How to think about it
If PCA is a projector that preserves global variance, t-SNE and UMAP are neighborhood maps: they ask “which points are near each other?” and try to replicate that neighborhood in 2D.
t-SNE
t-SNE (t-distributed Stochastic Neighbor Embedding) models pairwise similarity in high-dimensional space with a Gaussian kernel, then tries to match those similarities in 2D using a Student-t kernel.
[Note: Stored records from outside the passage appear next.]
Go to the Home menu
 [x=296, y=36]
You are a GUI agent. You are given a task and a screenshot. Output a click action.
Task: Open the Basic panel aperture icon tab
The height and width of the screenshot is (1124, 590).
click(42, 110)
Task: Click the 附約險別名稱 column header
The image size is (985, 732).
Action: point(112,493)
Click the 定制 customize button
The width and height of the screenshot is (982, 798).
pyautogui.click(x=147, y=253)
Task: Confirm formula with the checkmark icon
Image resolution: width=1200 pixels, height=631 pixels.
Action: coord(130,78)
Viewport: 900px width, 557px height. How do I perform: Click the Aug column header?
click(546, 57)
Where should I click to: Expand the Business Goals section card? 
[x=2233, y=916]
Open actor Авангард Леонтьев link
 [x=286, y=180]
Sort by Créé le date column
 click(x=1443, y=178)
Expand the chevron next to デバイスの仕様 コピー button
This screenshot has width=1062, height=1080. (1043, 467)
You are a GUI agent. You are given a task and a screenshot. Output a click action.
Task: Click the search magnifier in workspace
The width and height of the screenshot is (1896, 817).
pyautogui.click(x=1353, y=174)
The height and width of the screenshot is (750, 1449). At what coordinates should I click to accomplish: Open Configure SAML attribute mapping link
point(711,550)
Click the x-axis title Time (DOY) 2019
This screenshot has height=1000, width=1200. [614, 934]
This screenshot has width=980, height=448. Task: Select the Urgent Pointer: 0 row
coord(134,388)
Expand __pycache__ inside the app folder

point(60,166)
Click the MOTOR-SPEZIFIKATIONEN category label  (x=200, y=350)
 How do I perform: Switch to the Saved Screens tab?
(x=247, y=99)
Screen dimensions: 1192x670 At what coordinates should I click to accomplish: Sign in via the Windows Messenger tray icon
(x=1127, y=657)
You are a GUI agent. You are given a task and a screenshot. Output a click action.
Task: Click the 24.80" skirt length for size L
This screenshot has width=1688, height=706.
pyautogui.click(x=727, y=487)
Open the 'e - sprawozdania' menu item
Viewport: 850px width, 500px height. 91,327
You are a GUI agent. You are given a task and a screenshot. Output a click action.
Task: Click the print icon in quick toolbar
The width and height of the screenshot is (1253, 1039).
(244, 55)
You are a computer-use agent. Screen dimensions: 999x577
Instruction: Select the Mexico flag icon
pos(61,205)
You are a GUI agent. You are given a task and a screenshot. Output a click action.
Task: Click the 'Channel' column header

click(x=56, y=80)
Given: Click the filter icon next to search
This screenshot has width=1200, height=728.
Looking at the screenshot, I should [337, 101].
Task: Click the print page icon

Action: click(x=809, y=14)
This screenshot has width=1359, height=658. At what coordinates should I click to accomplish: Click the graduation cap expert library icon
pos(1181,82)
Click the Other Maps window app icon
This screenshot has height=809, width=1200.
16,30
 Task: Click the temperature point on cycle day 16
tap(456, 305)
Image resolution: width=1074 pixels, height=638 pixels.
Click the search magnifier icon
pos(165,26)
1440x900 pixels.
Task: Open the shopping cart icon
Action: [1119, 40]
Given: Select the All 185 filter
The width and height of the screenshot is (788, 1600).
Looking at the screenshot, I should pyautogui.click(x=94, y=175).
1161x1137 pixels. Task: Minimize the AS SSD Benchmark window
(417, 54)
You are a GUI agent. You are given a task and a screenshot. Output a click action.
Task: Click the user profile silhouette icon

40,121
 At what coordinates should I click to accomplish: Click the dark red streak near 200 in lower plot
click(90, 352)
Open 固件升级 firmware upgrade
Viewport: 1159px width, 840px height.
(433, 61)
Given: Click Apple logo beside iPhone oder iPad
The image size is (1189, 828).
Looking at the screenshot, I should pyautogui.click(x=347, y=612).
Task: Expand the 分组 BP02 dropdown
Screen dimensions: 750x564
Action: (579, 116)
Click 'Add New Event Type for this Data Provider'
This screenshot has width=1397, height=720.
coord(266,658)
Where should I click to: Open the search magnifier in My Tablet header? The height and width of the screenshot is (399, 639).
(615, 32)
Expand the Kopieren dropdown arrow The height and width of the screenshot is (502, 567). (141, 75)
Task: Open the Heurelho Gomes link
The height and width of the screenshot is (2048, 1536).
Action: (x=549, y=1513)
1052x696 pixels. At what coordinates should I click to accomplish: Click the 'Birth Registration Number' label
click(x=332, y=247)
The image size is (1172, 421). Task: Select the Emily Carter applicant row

The heavy-tailed t kernel pushes dissimilar clusters apart, producing visually clean separations.
Characteristics:
- Excellent for revealing cluster structure in visualization.
- Not deterministic — different random seeds produce different layouts.
- Does not preserve global distances: two clusters being far apart in the plot may or may not mean they are far apart in the original space.
- Quadratic time complexity O(n²); slow for n > ~50,000 rows.
- The
perplexityhyperparameter (typical range 5–50) controls effective neighborhood size and strongly influences the output.
UMAP
UMAP (Uniform Manifold Approximation and Projection) constructs a weighted graph of nearest neighbors in high-dimensional space, then optimizes a low-dimensional embedding to preserve that graph structure.
Advantages over t-SNE:
- Much faster, scales to millions of points.
- Better preservation of global structure (cluster relative positions are more meaningful).
- Supports
transform()on new data — partially addresses t-SNE’s transductive limitation. - Fewer sensitive hyperparameters.
import umap
from sklearn.preprocessing import StandardScaler
X_scaled = StandardScaler().fit_transform(X)
reducer = umap.UMAP(n_components=2, n_neighbors=15, min_dist=0.1, random_state=42)
embedding = reducer.fit_transform(X_scaled)
# For new points (approximate):
new_embedding = reducer.transform(X_new_scaled)
PCA vs t-SNE vs UMAP
| Property | PCA | t-SNE | UMAP |
|---|---|---|---|
| Linear | Yes | No | No |
| Global structure | Yes | Weak | Moderate |
| Speed | Fast | Slow | Fast |
| New-data transform | Yes | No | Approximate |
| Interpretable axes | Partially | No | No |
| Use in model pipeline | Yes | No | Caution |
When to use each
Use PCA for preprocessing before supervised models. Use t-SNE or UMAP for exploratory visualization — inspecting cluster quality, detecting label overlap, or sanity-checking embeddings. Do not use t-SNE or UMAP as feature inputs for a supervised classifier: the embedding is not stable across datasets and cannot be faithfully applied to a held-out test set.